> **EXTRACTED ENTRIES**
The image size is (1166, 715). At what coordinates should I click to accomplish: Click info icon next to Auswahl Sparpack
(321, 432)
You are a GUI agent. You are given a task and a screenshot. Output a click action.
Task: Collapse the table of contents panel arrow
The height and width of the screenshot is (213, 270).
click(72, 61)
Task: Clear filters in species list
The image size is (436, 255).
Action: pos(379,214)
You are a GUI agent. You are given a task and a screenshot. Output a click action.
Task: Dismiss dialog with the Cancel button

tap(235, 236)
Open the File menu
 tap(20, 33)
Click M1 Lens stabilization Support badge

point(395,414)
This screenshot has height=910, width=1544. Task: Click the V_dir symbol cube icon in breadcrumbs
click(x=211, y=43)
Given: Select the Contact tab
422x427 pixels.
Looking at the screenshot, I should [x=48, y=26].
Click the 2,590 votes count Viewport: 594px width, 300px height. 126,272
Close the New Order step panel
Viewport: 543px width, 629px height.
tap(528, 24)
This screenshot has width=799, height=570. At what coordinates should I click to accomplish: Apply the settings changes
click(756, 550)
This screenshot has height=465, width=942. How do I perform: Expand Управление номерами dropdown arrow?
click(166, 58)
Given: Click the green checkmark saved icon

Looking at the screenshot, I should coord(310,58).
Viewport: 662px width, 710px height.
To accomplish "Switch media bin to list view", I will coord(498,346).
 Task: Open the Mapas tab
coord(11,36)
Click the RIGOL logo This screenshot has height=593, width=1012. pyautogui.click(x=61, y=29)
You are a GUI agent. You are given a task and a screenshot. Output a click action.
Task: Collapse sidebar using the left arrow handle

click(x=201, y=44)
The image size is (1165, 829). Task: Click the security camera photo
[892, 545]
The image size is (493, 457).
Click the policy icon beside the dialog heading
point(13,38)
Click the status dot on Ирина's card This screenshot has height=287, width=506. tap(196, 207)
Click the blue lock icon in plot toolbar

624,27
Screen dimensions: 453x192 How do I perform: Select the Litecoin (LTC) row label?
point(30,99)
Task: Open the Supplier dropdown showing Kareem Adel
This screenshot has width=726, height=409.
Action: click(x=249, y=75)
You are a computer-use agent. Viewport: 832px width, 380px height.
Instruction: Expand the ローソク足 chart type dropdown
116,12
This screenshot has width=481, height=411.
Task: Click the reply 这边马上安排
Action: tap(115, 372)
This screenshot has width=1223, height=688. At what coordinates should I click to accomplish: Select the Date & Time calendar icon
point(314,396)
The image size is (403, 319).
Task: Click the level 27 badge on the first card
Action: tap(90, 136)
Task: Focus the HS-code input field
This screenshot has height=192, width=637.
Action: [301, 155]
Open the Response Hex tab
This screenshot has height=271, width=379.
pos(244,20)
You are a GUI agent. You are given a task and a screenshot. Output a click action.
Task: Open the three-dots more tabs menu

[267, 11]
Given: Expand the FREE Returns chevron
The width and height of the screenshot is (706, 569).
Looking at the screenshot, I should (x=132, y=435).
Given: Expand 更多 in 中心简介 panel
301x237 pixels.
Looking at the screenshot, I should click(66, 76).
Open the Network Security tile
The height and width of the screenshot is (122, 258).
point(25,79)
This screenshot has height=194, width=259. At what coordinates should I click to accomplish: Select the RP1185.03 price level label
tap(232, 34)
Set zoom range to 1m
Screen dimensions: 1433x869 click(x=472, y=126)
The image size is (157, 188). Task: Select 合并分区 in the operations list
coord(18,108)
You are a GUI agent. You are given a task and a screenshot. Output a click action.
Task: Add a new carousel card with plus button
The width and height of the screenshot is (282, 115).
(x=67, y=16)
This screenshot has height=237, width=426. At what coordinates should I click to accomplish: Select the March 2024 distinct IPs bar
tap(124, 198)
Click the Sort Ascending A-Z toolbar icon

> **PROBLEM**
Look in the material above for the line with "Task: Collapse sidebar" and the line with "You are a computer-use", and transcribe exactly those lines and all lines between them, nothing more.

> **SOLUTION TO THE EXERCISE**
Task: Collapse sidebar using the left arrow handle

click(x=201, y=44)
The image size is (1165, 829). Task: Click the security camera photo
[892, 545]
The image size is (493, 457).
Click the policy icon beside the dialog heading
point(13,38)
Click the status dot on Ирина's card This screenshot has height=287, width=506. tap(196, 207)
Click the blue lock icon in plot toolbar

624,27
Screen dimensions: 453x192 How do I perform: Select the Litecoin (LTC) row label?
point(30,99)
Task: Open the Supplier dropdown showing Kareem Adel
This screenshot has width=726, height=409.
Action: click(x=249, y=75)
You are a computer-use agent. Viewport: 832px width, 380px height.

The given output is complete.